The International Archives of the Photogrammetry, Remote Sensing and Spatial Information Sciences
Publications Copernicus
Articles | Volume XLIII-B2-2022
30 May 2022
 | 30 May 2022


H. S. Kathmann, A. L. van Natijne, and R. C. Lindenbergh

Keywords: Habitat mapping, Machine learning, Data fusion, Classification

Abstract. Monitoring the status of the vegetation is required for nature conservation. This monitoring task is time consuming as kilometers of area have to be investigated and classified. To make this task more manageable, remote sensing is used. The acquisition of airplane remote sensing data is dependent on weather conditions and permission to fly in the busy airspace above the Netherlands. These conditions make it difficult to get a new, dedicated acquisition every year. Therefore, alternatives for this dependency on dedicated airplane surveys are needed.

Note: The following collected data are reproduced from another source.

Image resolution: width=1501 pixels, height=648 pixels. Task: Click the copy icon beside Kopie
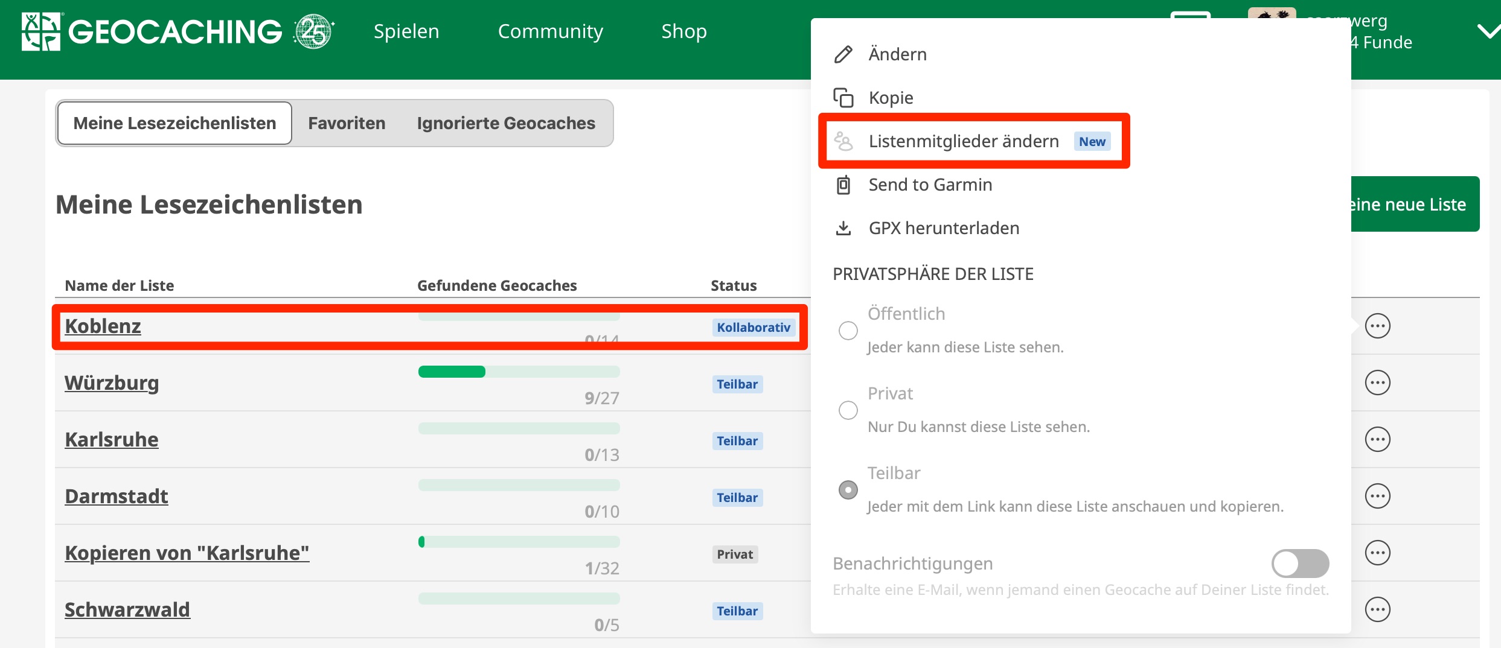[843, 98]
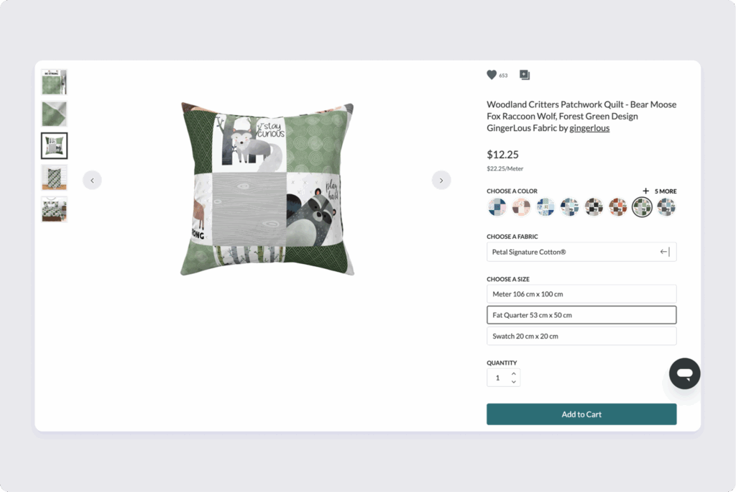
Task: Select Meter 106 cm x 100 cm size
Action: pos(581,293)
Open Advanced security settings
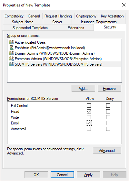This screenshot has height=181, width=129. tap(107, 150)
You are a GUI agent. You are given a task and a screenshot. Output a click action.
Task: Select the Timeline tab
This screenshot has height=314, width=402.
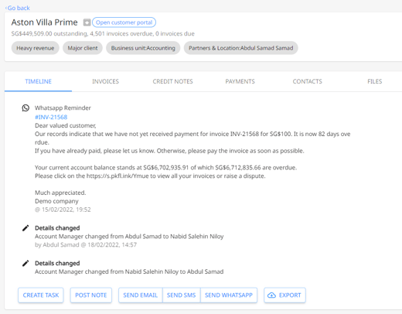[x=38, y=81]
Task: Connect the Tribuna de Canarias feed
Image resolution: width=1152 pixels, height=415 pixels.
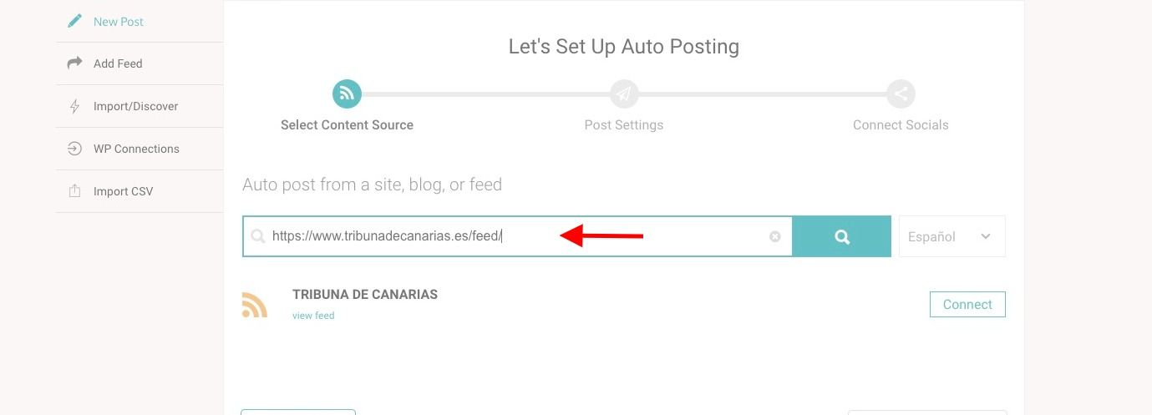Action: click(x=967, y=305)
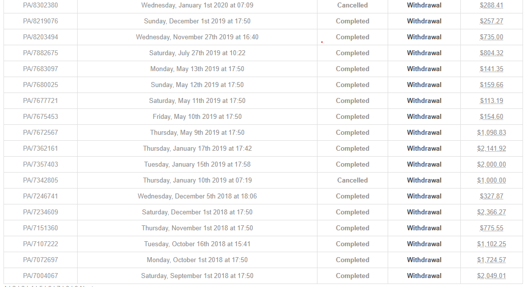This screenshot has width=528, height=287.
Task: Open the $257.27 withdrawal amount
Action: (491, 21)
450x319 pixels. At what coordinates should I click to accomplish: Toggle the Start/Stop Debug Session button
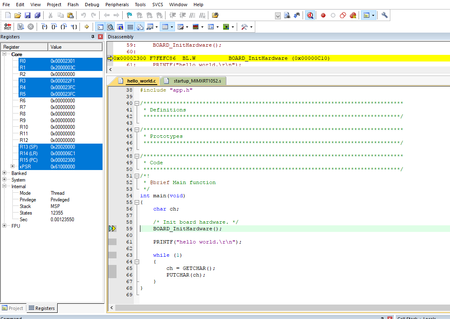tap(310, 15)
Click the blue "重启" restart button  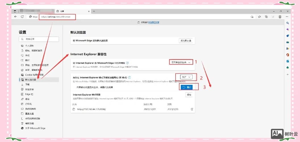pyautogui.click(x=187, y=87)
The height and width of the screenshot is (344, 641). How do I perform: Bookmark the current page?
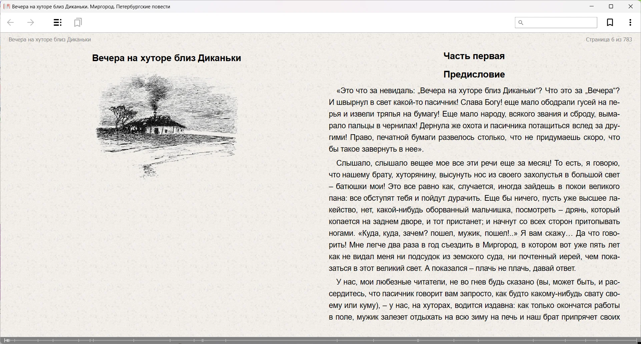coord(610,23)
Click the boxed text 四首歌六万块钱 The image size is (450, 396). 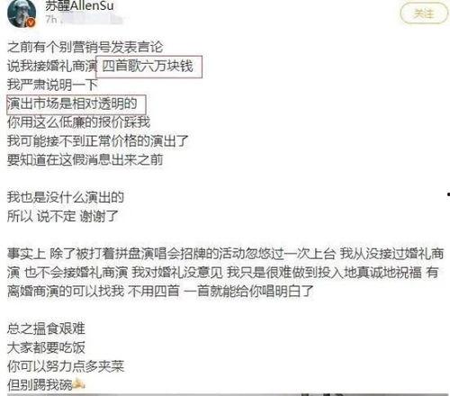[x=149, y=67]
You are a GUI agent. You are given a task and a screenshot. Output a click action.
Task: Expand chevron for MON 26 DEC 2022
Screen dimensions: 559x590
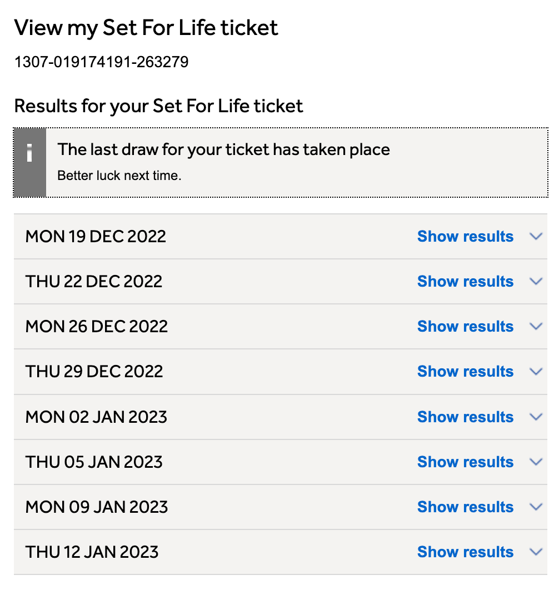[536, 326]
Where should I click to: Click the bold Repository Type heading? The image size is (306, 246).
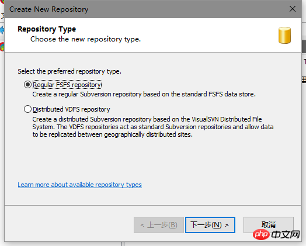[x=47, y=29]
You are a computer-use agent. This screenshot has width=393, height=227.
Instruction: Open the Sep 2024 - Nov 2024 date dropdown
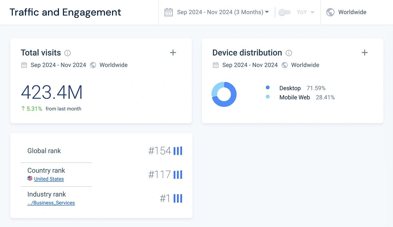[220, 12]
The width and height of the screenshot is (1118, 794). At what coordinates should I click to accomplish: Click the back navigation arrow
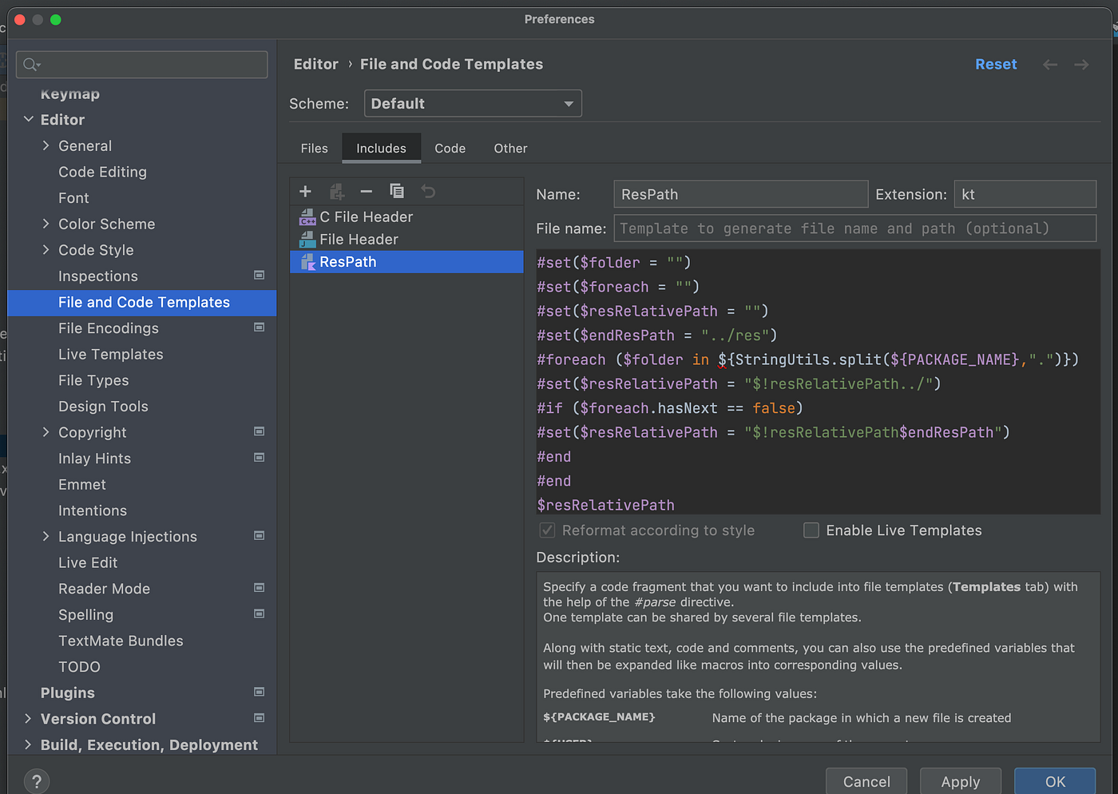1050,65
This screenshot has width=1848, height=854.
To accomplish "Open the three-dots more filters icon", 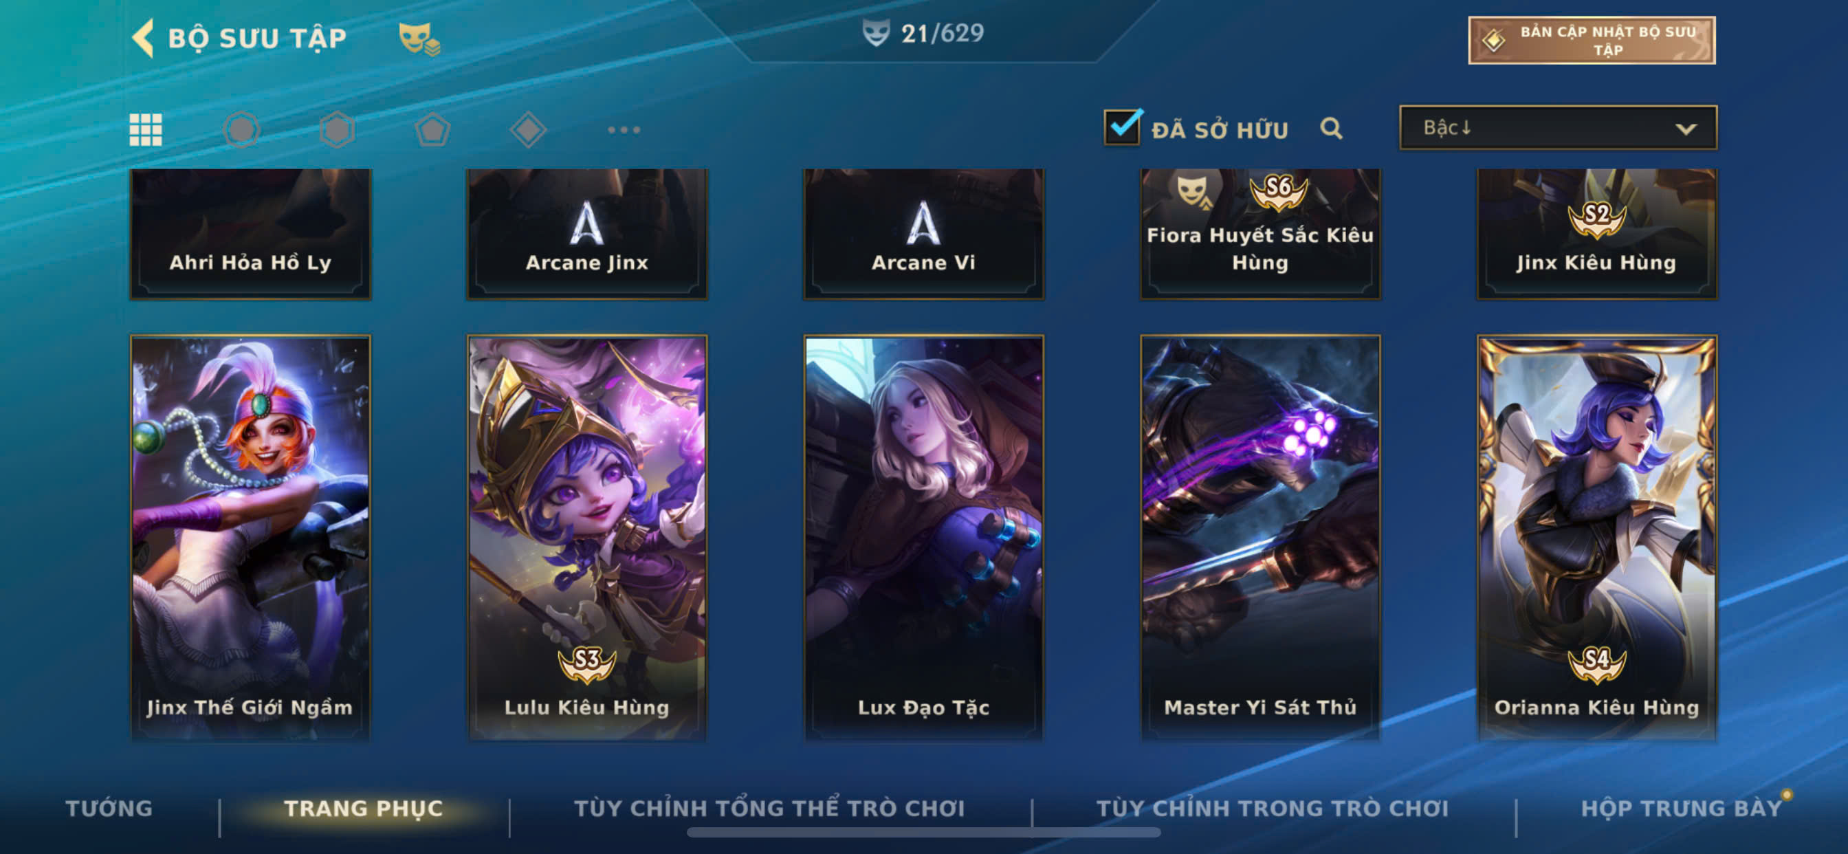I will coord(623,130).
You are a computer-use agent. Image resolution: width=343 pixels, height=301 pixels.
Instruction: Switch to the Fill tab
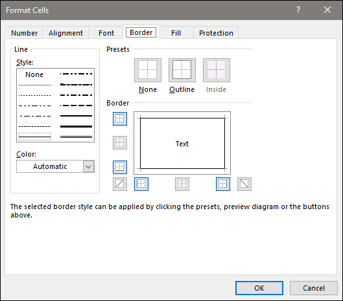click(x=176, y=33)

One alternative is the use of optical satellite imagery, as this type of data has improved rapidly in the last decade both in terms of resolution and revisit time. For this study, 0.5 m resolution satellite imagery from the Superview satellite is combined with geometric height data from the Dutch national airborne LiDAR elevation data set AHN. Goal is to classify vegetation into three different classes: sand, grass and trees, apply this classification to multiple epochs, and analyze class transition patterns. Three different classification methods were compared: nearest centroid, random forest and neural network. We show that outcomes of all three methods can be interpreted as class probabilities, but also that these probabilities have different properties for each method. The classification is implemented for 11 different epochs on the Meijendel en Berkheide dunal area on the Dutch coast. We show that mixed probabilities (i.e. between two classes) agree well with class transition processes, and conclude that a shallow neural network combined with pure training samples applied on four different bands (RGB + relative DSM height) produces satisfactory results for the analysis of vegetation transitions with accuracies close to 100%.